In a Grand Prix automobile race, Speedy Ryder averaged 110 miles per hour for the first half of the course and 130 miles per hour for the second half of the course. Cannonball Carter maintained a constant speed of 120 miles per hour throughout the race. Who won the race?
let the total distance of the race be 2x miles.
time taken by Ryder = x/110 + x/130 = 13x/1430 + 11x/1430
= 24x/1430 = 12x/715
= appr .01678x
Carter's time = 2x/120 = appr .01667x
So who won?
To determine who won the race, we need to compare the total distances covered by Speedy Ryder and Cannonball Carter.
We can calculate the distance covered by Speedy Ryder by first finding the distances covered in the two halves of the course separately, and then adding them together.

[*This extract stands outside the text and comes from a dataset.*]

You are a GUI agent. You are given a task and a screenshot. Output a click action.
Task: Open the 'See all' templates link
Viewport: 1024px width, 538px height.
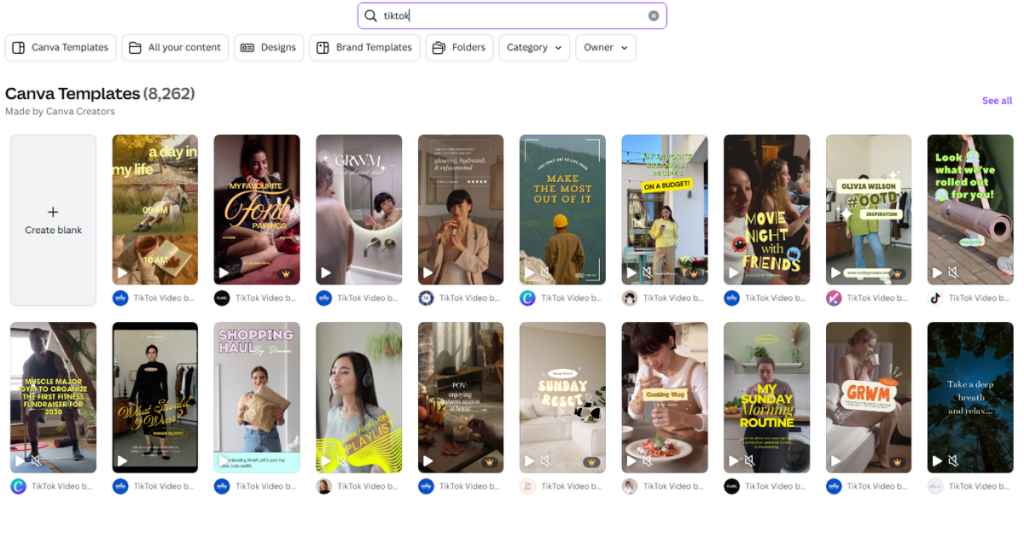coord(996,101)
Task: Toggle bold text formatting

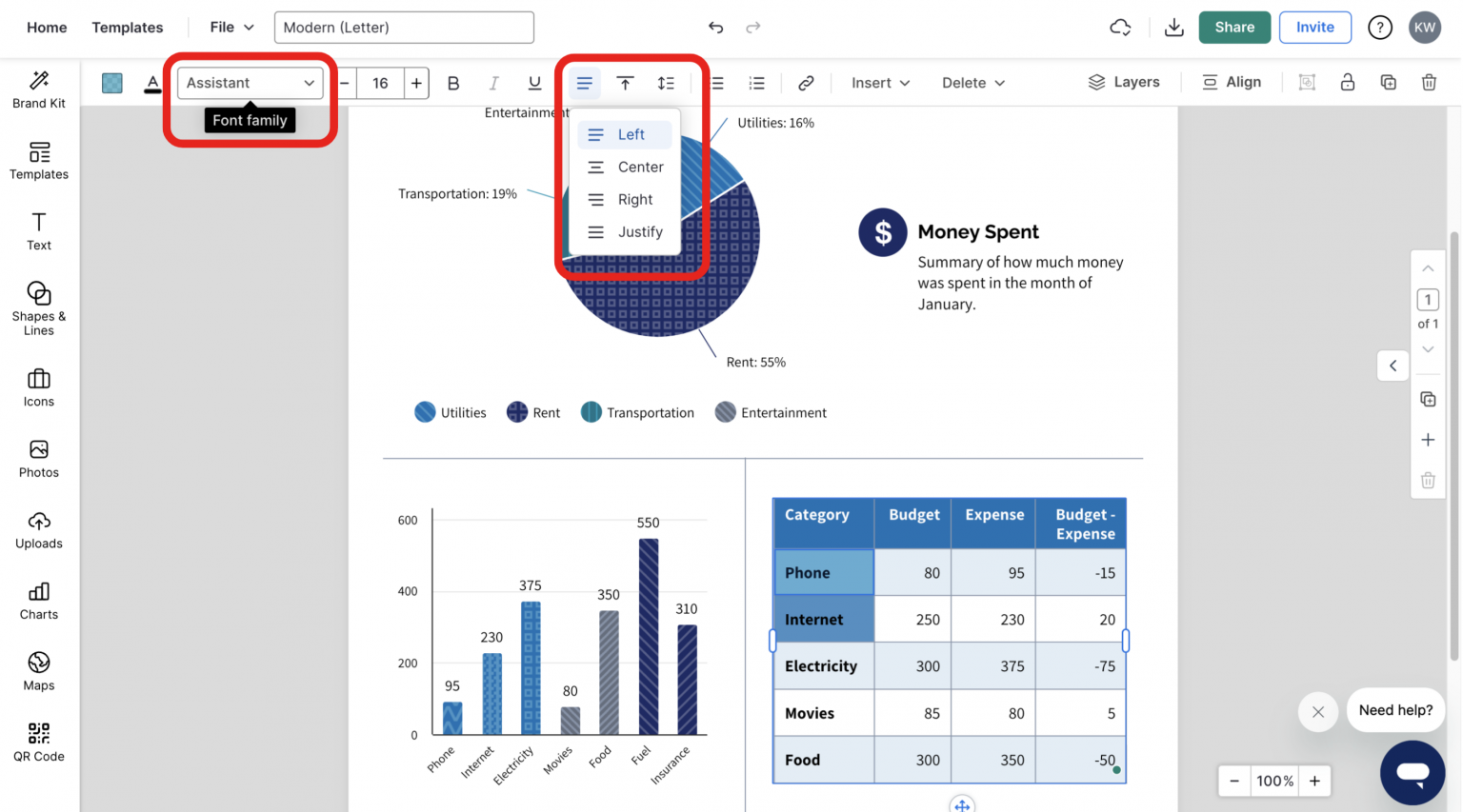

Let's assume the total distance of the course is D miles.
For the first half, Speedy Ryder averaged 110 miles per hour. The time taken to cover the first half can be found using the formula:
Time = Distance / Speed
So, the time taken by Speedy Ryder to cover the first half of the course is:
Time_first_half = (D/2) / 110
For the second half, Speedy Ryder averaged 130 miles per hour. The time taken to cover the second half can be found similarly:
Time_second_half = (D/2) / 130
Now, let's compare the times taken for each racer.

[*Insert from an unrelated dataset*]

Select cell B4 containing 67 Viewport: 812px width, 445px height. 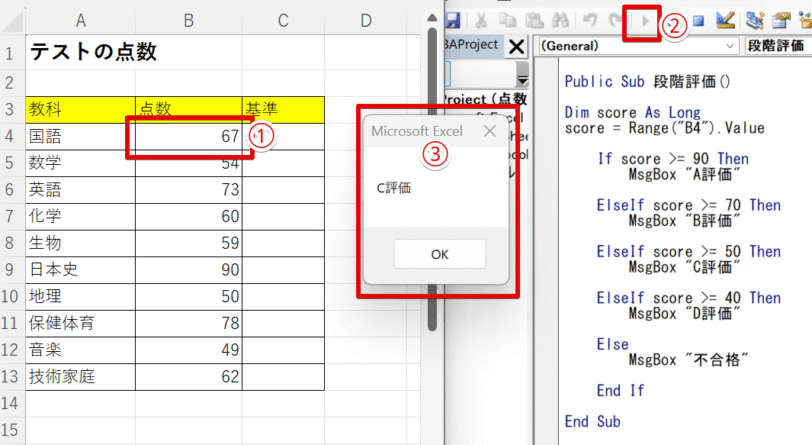[x=187, y=135]
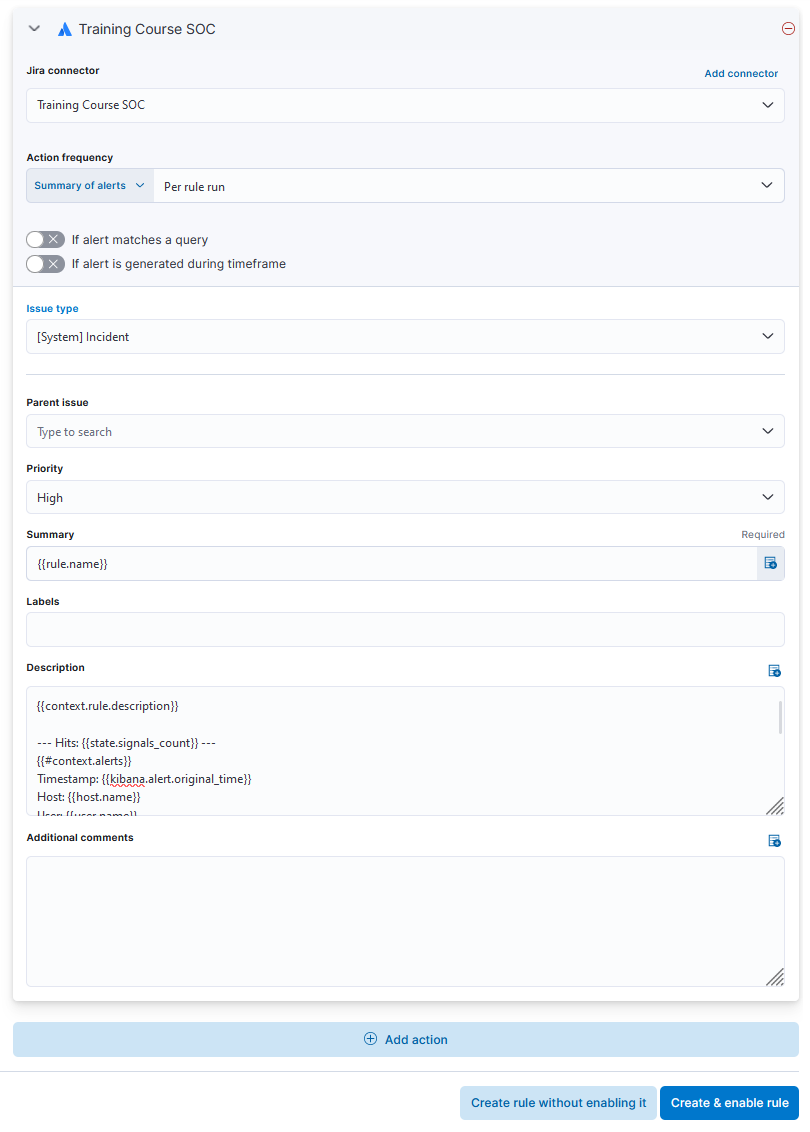The height and width of the screenshot is (1132, 810).
Task: Click the Labels input field
Action: 405,630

Since Cannonball Carter maintained a constant speed of 120 miles per hour throughout the race, the time taken by Cannonball Carter to cover the entire distance is:
Time_Cannonball_Carter = D / 120
If Speedy Ryder's total time (sum of time for the first and second half) is less than Cannonball Carter's time, then Speedy Ryder won the race. Otherwise, Cannonball Carter won the race.
Therefore, the winner of the race depends on comparing these times.